- [What to work on] An answer that reproduces all the entries exactly is what is needed.

___

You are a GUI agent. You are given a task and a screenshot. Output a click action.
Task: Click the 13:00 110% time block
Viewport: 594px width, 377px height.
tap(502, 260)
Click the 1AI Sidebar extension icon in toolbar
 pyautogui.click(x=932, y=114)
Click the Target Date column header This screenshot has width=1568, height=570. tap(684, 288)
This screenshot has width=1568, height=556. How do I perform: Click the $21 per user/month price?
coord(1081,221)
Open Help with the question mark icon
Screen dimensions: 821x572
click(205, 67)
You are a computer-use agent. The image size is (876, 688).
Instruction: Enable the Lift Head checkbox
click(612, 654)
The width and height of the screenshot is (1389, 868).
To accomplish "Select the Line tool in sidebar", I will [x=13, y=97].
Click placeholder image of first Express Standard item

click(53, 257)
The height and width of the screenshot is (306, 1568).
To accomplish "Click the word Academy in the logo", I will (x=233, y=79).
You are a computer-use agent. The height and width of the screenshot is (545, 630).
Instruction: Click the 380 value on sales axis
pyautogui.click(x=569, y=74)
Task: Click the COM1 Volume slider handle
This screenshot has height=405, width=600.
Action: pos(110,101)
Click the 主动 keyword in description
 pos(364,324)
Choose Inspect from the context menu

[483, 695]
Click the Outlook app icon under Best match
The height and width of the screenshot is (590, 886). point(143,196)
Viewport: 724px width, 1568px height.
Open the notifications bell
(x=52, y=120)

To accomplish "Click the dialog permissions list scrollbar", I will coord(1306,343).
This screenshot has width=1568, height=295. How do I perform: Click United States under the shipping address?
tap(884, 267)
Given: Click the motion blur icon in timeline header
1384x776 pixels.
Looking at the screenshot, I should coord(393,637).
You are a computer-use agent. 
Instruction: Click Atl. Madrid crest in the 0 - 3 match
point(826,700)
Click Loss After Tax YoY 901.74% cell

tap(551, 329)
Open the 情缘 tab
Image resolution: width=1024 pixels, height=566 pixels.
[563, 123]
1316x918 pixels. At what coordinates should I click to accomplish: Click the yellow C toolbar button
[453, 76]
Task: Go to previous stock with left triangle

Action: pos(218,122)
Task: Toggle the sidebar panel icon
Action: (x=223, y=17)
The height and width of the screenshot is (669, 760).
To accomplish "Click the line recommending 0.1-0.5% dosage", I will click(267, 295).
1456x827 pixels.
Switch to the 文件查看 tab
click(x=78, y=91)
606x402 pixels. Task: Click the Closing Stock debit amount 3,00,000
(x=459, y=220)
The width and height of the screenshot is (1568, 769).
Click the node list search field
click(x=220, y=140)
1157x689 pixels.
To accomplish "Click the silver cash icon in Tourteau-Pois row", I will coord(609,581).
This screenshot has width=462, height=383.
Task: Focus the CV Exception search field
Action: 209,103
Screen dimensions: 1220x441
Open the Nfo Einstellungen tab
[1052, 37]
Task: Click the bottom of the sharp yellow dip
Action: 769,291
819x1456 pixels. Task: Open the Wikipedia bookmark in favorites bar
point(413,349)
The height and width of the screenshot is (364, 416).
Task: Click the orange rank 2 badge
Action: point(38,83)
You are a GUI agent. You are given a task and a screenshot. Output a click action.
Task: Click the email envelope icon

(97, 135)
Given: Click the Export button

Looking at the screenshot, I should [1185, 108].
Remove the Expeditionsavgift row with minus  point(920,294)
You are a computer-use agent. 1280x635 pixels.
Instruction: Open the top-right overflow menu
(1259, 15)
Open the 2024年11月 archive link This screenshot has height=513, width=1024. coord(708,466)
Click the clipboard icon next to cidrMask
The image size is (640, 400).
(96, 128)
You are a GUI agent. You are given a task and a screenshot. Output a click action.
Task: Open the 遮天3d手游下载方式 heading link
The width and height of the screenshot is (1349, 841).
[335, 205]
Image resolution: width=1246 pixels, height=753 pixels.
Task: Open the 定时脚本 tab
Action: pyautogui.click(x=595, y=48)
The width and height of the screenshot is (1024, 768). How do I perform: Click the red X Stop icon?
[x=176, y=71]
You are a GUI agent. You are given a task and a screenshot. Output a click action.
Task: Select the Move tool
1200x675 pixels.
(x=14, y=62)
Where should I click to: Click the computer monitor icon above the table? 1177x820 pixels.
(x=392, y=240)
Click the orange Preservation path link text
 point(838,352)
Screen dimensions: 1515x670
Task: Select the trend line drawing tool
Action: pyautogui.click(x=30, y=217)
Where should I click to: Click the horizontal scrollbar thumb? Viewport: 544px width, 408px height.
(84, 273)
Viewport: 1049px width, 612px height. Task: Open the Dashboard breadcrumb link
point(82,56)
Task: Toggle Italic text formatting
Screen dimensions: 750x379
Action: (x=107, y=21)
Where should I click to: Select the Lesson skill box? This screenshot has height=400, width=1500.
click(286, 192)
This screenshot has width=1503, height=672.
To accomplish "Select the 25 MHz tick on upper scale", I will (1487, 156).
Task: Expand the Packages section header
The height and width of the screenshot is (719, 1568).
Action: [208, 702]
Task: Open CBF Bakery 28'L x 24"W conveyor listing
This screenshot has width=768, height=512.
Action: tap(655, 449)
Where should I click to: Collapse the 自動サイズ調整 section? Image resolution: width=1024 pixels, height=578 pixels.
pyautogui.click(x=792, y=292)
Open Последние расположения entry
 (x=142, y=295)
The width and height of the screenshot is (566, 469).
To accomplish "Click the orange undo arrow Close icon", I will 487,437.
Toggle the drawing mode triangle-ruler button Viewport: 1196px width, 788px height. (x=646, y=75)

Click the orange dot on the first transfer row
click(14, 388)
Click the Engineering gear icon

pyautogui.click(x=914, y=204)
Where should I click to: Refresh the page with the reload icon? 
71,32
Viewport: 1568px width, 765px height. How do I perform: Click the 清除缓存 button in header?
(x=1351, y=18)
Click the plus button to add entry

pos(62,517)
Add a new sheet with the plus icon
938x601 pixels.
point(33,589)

___

- [Task answer]
You are a GUI agent. You are given a task and a screenshot. Output a click action.
Task: Click the 13:00 110% time block
Viewport: 594px width, 377px height.
tap(502, 260)
Click the 1AI Sidebar extension icon in toolbar
 pyautogui.click(x=932, y=114)
Click the Target Date column header This screenshot has width=1568, height=570. tap(684, 288)
This screenshot has width=1568, height=556. How do I perform: Click the $21 per user/month price?
coord(1081,221)
Open Help with the question mark icon
Screen dimensions: 821x572
click(205, 67)
You are a computer-use agent. The image size is (876, 688).
Instruction: Enable the Lift Head checkbox
click(612, 654)
The width and height of the screenshot is (1389, 868).
To accomplish "Select the Line tool in sidebar", I will [x=13, y=97].
Click placeholder image of first Express Standard item

click(53, 257)
The height and width of the screenshot is (306, 1568).
To accomplish "Click the word Academy in the logo", I will (x=233, y=79).
You are a computer-use agent. The height and width of the screenshot is (545, 630).
Instruction: Click the 380 value on sales axis
pyautogui.click(x=569, y=74)
Task: Click the COM1 Volume slider handle
This screenshot has height=405, width=600.
Action: pos(110,101)
Click the 主动 keyword in description
 pos(364,324)
Choose Inspect from the context menu

[483, 695]
Click the Outlook app icon under Best match
The height and width of the screenshot is (590, 886). point(143,196)
Viewport: 724px width, 1568px height.
Open the notifications bell
(x=52, y=120)

To accomplish "Click the dialog permissions list scrollbar", I will coord(1306,343).
This screenshot has width=1568, height=295. How do I perform: Click United States under the shipping address?
tap(884, 267)
Given: Click the motion blur icon in timeline header
1384x776 pixels.
Looking at the screenshot, I should coord(393,637).
You are a computer-use agent. 
Instruction: Click Atl. Madrid crest in the 0 - 3 match
point(826,700)
Click Loss After Tax YoY 901.74% cell

tap(551, 329)
Open the 情缘 tab
Image resolution: width=1024 pixels, height=566 pixels.
[563, 123]
1316x918 pixels. At what coordinates should I click to accomplish: Click the yellow C toolbar button
[453, 76]
Task: Go to previous stock with left triangle

Action: pos(218,122)
Task: Toggle the sidebar panel icon
Action: (x=223, y=17)
The height and width of the screenshot is (669, 760).
To accomplish "Click the line recommending 0.1-0.5% dosage", I will click(267, 295).
1456x827 pixels.
Switch to the 文件查看 tab
click(x=78, y=91)
606x402 pixels. Task: Click the Closing Stock debit amount 3,00,000
(x=459, y=220)
The width and height of the screenshot is (1568, 769).
Click the node list search field
click(x=220, y=140)
1157x689 pixels.
To accomplish "Click the silver cash icon in Tourteau-Pois row", I will coord(609,581).
This screenshot has width=462, height=383.
Task: Focus the CV Exception search field
Action: 209,103
Screen dimensions: 1220x441
Open the Nfo Einstellungen tab
[1052, 37]
Task: Click the bottom of the sharp yellow dip
Action: 769,291
819x1456 pixels. Task: Open the Wikipedia bookmark in favorites bar
point(413,349)
The height and width of the screenshot is (364, 416).
Task: Click the orange rank 2 badge
Action: point(38,83)
You are a GUI agent. You are given a task and a screenshot. Output a click action.
Task: Click the email envelope icon

(97, 135)
Given: Click the Export button

Looking at the screenshot, I should [1185, 108].
Remove the Expeditionsavgift row with minus  point(920,294)
You are a computer-use agent. 1280x635 pixels.
Instruction: Open the top-right overflow menu
(1259, 15)
Open the 2024年11月 archive link This screenshot has height=513, width=1024. coord(708,466)
Click the clipboard icon next to cidrMask
The image size is (640, 400).
(96, 128)
You are a GUI agent. You are given a task and a screenshot. Output a click action.
Task: Open the 遮天3d手游下载方式 heading link
The width and height of the screenshot is (1349, 841).
[335, 205]
Image resolution: width=1246 pixels, height=753 pixels.
Task: Open the 定时脚本 tab
Action: pyautogui.click(x=595, y=48)
The width and height of the screenshot is (1024, 768). How do I perform: Click the red X Stop icon?
[x=176, y=71]
You are a GUI agent. You are given a task and a screenshot. Output a click action.
Task: Select the Move tool
1200x675 pixels.
(x=14, y=62)
Where should I click to: Click the computer monitor icon above the table? 1177x820 pixels.
(x=392, y=240)
Click the orange Preservation path link text
 point(838,352)
Screen dimensions: 1515x670
Task: Select the trend line drawing tool
Action: pyautogui.click(x=30, y=217)
Where should I click to: Click the horizontal scrollbar thumb? Viewport: 544px width, 408px height.
(84, 273)
Viewport: 1049px width, 612px height. Task: Open the Dashboard breadcrumb link
point(82,56)
Task: Toggle Italic text formatting
Screen dimensions: 750x379
Action: (x=107, y=21)
Where should I click to: Select the Lesson skill box? This screenshot has height=400, width=1500.
click(286, 192)
This screenshot has width=1503, height=672.
To accomplish "Select the 25 MHz tick on upper scale", I will (1487, 156).
Task: Expand the Packages section header
The height and width of the screenshot is (719, 1568).
Action: [208, 702]
Task: Open CBF Bakery 28'L x 24"W conveyor listing
This screenshot has width=768, height=512.
Action: tap(655, 449)
Where should I click to: Collapse the 自動サイズ調整 section? Image resolution: width=1024 pixels, height=578 pixels.
pyautogui.click(x=792, y=292)
Open Последние расположения entry
 (x=142, y=295)
The width and height of the screenshot is (566, 469).
To accomplish "Click the orange undo arrow Close icon", I will 487,437.
Toggle the drawing mode triangle-ruler button Viewport: 1196px width, 788px height. (x=646, y=75)

Click the orange dot on the first transfer row
click(14, 388)
Click the Engineering gear icon

pyautogui.click(x=914, y=204)
Where should I click to: Refresh the page with the reload icon? 
71,32
Viewport: 1568px width, 765px height. How do I perform: Click the 清除缓存 button in header?
(x=1351, y=18)
Click the plus button to add entry

pos(62,517)
Add a new sheet with the plus icon
938x601 pixels.
point(33,589)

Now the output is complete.